Murray put together a side, and a forward pack in particular, that took intensity and physicality to a new level. Led by the likes of Darren Fleary, Anthony Farrell, Barrie McDermott, Adrian Morley and Australian veteran Mark Glanville it played the game as hard, fast yet fair as the rules allowed. To the point where the RFL took the unprecedented step of writing to the club and asking it to "play nice" with the other boys.
It wasn't all just biff and barge however. Behind the scrum Murray could call on the mercurial talents of the young Iestyn Harris, the experience and direction of Daryl Powell and the magical handling of Brad Godden. Leeds were as capable of going around you as they were through you.

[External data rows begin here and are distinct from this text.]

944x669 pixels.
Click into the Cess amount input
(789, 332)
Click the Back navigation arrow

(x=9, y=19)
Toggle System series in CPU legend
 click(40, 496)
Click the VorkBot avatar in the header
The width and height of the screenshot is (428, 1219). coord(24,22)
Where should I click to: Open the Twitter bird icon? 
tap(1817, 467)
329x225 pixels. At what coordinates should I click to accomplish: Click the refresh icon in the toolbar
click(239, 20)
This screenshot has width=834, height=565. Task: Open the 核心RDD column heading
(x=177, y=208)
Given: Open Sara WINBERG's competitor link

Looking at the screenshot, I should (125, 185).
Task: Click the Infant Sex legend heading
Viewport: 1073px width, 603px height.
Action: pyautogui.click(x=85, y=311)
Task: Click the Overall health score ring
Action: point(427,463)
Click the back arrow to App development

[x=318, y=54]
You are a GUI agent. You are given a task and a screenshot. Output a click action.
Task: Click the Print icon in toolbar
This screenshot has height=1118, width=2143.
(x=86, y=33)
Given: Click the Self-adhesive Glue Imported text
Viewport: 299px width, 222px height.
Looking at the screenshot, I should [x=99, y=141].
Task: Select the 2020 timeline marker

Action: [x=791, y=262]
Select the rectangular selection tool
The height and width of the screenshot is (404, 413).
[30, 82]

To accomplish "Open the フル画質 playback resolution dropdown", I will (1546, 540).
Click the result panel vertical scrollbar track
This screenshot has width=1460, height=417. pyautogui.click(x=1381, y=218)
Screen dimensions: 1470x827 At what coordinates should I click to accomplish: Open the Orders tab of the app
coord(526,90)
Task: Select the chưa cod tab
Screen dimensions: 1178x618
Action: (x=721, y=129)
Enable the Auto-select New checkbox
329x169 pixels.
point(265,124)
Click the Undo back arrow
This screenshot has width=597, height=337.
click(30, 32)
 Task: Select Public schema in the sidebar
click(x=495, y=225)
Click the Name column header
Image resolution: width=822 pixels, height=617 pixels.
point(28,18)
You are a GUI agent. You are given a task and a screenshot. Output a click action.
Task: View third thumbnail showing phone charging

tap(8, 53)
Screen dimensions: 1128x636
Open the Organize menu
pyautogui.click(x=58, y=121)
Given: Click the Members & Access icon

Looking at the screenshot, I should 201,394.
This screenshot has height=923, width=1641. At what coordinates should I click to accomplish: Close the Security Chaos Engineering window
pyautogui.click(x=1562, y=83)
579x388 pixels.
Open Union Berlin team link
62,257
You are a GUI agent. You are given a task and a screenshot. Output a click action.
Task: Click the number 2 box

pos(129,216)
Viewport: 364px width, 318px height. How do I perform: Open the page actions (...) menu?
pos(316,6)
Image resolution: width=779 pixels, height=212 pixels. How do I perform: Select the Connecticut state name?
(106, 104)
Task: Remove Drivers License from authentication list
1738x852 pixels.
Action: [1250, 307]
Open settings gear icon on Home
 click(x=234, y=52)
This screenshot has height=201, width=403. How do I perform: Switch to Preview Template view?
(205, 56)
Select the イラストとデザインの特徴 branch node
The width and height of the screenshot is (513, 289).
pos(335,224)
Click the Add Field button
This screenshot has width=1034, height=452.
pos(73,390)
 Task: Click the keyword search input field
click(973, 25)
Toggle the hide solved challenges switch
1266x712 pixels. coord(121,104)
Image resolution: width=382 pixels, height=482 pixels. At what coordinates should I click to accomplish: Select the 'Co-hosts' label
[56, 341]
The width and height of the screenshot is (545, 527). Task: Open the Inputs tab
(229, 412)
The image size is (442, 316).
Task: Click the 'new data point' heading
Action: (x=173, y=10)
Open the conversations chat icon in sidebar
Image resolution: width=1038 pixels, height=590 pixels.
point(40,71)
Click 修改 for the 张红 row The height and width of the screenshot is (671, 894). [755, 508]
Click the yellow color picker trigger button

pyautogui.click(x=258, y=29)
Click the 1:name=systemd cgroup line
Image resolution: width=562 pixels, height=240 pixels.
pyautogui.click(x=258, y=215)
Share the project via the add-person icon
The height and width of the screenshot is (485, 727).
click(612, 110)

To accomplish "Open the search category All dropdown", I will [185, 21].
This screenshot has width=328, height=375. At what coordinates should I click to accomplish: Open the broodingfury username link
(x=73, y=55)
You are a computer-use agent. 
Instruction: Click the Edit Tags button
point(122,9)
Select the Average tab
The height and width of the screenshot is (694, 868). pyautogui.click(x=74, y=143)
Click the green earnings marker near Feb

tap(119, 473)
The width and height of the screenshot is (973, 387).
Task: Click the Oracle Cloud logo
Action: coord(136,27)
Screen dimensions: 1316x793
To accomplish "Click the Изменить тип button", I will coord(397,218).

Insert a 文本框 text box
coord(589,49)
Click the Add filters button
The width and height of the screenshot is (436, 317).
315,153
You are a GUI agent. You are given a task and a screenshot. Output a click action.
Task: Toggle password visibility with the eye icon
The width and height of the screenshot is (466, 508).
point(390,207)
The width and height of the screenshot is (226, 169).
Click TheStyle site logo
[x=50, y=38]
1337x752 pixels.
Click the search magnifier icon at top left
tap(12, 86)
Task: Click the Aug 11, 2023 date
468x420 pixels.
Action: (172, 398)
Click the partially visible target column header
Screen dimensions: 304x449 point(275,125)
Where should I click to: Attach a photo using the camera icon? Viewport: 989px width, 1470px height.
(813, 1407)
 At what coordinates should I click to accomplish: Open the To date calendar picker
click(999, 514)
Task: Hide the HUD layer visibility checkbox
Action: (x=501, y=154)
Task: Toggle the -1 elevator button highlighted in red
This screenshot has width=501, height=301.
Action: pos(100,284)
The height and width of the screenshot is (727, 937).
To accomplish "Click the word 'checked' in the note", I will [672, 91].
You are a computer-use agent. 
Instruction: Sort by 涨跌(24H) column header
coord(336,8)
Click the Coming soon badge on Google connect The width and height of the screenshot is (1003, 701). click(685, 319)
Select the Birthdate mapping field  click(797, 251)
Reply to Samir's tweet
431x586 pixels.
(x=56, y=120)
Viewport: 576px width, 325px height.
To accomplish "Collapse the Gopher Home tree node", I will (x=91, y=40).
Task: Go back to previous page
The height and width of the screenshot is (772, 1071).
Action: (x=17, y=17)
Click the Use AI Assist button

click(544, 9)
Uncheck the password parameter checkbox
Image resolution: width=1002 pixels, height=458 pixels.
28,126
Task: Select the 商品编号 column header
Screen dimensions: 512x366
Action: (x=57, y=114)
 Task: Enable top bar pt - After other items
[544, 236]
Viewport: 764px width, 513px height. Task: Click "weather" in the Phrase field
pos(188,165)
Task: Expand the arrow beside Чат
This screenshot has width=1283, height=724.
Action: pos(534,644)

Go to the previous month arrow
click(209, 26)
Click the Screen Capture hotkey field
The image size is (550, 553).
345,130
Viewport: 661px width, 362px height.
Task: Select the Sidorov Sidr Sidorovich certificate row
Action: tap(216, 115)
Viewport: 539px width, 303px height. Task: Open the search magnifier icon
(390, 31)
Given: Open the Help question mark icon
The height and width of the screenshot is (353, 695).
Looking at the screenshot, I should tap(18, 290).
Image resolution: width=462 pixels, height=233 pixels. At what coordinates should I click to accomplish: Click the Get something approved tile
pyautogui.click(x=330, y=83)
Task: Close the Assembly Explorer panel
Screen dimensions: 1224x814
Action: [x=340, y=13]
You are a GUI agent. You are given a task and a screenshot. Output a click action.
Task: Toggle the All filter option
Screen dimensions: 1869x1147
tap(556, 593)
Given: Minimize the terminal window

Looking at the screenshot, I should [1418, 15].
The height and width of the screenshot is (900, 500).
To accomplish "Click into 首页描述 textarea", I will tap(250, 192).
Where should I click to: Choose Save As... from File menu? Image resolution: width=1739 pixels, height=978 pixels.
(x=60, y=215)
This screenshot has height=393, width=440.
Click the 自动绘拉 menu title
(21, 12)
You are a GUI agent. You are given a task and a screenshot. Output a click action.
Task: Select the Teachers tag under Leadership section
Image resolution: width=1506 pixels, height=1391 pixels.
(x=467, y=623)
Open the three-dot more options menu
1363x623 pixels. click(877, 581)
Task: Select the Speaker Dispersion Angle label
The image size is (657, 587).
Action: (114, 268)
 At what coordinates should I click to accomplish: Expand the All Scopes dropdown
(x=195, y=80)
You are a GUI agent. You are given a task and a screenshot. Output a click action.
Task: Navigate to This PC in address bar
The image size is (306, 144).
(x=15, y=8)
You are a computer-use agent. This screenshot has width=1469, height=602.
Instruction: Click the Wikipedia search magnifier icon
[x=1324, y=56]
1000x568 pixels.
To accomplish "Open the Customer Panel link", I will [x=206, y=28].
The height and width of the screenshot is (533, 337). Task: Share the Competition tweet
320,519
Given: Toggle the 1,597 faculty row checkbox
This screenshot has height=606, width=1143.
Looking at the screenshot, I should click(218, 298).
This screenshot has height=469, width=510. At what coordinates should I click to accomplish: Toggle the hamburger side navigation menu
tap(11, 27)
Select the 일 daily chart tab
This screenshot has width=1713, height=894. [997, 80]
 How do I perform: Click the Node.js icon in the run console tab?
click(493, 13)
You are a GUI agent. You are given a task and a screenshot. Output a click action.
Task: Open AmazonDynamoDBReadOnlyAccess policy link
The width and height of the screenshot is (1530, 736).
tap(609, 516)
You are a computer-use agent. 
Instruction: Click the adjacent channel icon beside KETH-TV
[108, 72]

By the end of the season, Leeds were in the inaugural Super League Grand Final, losing narrowly to Wigan on a filthy night at Old Trafford. 1998 however, was just the appetiser to a very special main course.
The following year, Leeds made it to the Challenge Cup Final at Wembley. They had been here before in 1994 and 95, losing both times to Wigan. On this occasion they were to face the London Broncos, now featuring their tormentor on both those previous occasions in Martin Offiah.
From the fifty minute mark onwards, the result of the game was never really in doubt. Young winger Leroy Rivett scored four tries, Barrie McDermott threw an audacious sidestep in to score one of his own and Leeds ran up a record score in a Challenge Cup Final to claim the trophy for the first time in 21 years.
At the end of the season Murray returned home to Australia, but by the time he did so he had not only righted the ship at Leeds but pointed it squarely on a course that would see it become the dominant side of the last 10 years. His influence continues to be felt in the number of his former players who are coaching at a high level either in first grade or junior development.
A top coach, a great bloke and a sadly missed family member and friend to many. RIP Muzz, proof that being a nice guy doesn't stop you being a winner.